I believe there is a place where you can mourn the rabbits or coyote or deer splattered on the highway, the bugs on the windshield, the suffering of all creatures everywhere.  Bemoan the missed opportunities, the past memories that were as unappreciated at the time as they were beautiful.  Long for the loves that left, and the ones who you could have loved but were never brave enough to.  The idea that never worked out, the dream that vanished into the ethers, the future you planned on but never came to pass.  Vanquished beauty.  Sickness. And in this place of mourning your heart can crack right open as you drive your car or van or truck into a beautiful Arizona sunset painted on a backdrop of purple mountains.  You can feel good as your trusty vehicle carries you up, up into those purple mountains, the steady whirring of tires a drone beneath your favorite songs pumping out of the speakers.  You are dazzled by beauty, by how lucky you are, how healthy your body, how full your life. In that moment you have it all, in the only way that matters: sadness and joy, laughter and tears, hope and pain, in perfect integration.

7 thoughts on “integration

  1. Martha Goudey

    People talk about “getting through” or “getting over” grief, as if it’s really something that will disappear one day.

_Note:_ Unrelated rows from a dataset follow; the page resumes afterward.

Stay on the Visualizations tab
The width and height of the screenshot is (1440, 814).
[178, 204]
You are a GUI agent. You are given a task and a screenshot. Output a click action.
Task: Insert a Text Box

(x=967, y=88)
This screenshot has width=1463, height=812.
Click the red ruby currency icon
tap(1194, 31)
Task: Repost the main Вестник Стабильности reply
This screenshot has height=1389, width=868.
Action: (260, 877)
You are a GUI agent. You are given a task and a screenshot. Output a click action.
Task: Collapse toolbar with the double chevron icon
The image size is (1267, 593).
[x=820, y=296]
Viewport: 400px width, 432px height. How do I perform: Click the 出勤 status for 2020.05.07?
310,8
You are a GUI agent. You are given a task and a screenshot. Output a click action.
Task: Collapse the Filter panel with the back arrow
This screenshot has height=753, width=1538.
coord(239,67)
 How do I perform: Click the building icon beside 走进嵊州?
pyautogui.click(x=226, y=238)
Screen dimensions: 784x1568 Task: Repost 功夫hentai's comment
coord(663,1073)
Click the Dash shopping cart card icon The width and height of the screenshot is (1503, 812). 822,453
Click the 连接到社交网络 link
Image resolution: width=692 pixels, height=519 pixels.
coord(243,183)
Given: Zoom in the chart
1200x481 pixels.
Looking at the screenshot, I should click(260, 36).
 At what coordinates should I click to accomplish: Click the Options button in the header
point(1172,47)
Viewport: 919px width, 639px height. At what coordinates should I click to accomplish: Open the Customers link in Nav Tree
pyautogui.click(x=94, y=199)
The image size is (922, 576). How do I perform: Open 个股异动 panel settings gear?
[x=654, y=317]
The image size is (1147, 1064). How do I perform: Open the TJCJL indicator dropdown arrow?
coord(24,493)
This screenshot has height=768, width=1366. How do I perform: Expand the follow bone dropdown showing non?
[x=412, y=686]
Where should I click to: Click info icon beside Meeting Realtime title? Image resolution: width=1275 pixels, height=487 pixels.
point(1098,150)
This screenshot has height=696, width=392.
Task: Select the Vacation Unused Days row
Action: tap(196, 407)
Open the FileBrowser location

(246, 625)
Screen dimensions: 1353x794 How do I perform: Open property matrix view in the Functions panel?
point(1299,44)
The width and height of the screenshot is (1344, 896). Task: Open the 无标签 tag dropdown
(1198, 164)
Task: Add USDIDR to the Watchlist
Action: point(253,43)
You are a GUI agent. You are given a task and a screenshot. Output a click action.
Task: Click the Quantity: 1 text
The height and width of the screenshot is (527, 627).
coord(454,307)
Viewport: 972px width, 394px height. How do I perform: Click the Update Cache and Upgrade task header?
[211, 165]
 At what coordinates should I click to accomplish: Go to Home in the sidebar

Grief is a life-long companion, especially after the loss of a beloved. Our task, as you have said so poignantly, is to learn to “be happy around, beside and within the sorrow.” Mom has been gone a year and five months. I miss her warm hands holding my cold ones, I miss her pat on my leg telling me, “It will all work out.” I miss her presence. Some days I imagine I can still talk to her, and so I do. But I’ve gone through the year of firsts. A hospice friend told me that there’s a 13-month biological window for grief. I’m not exactly sure what that means, but after the 13 months it did get easier…I can live around and beside and within the sorrow and go on. Beautiful post, thank you.

    1. bornbyariver Post author

      biological window… I’m not exactly sure what that means either but at the same time it seems to make sense, at least aesthetically/intuitively. there’s just no way to not miss our mother’s.

  2. kellig

    do not discount the position uranus (snicker). i have been struggling these past two weeks. depression, lack of energy, mom in my thoughts a lot. just a jumble of emotion and chaos. I have a little day spa, so i am in contact with women constantly, and a ever-changing parade of them. and more than half are struggling right now. undefined depression, or lack of motivation, overwhelmed… i am hearing it from many ladies.and I think, when it is such a widespread general feeling, over a vast array of ladoes/people, you need to consider the universe in the working. mercury is in retrograde, and that alone is a struggle. i need to look up planetary position for U, and see how that feeds in.
    and grief is a sneak. i broke down this week just seeing a tiny frail lady making her way down the street to the car. cried so hard i thought for a minute i was going to vomit. just be kind to yourself.

  3. Cousin Shana

    well am not good with words like you Cousin Katy, but i sure enjoy reading them. you are a great writer! or how they say great blogger. hehehe luv you ~ Shana

  4. Heart To Harp

    Such beautiful writing – you are writing your future, where the grief and the joy live side-by-side and where you live large enough to contain them both. I think grief thins the crust around our hearts and makes it easier to crack open in the presence of beauty and joy.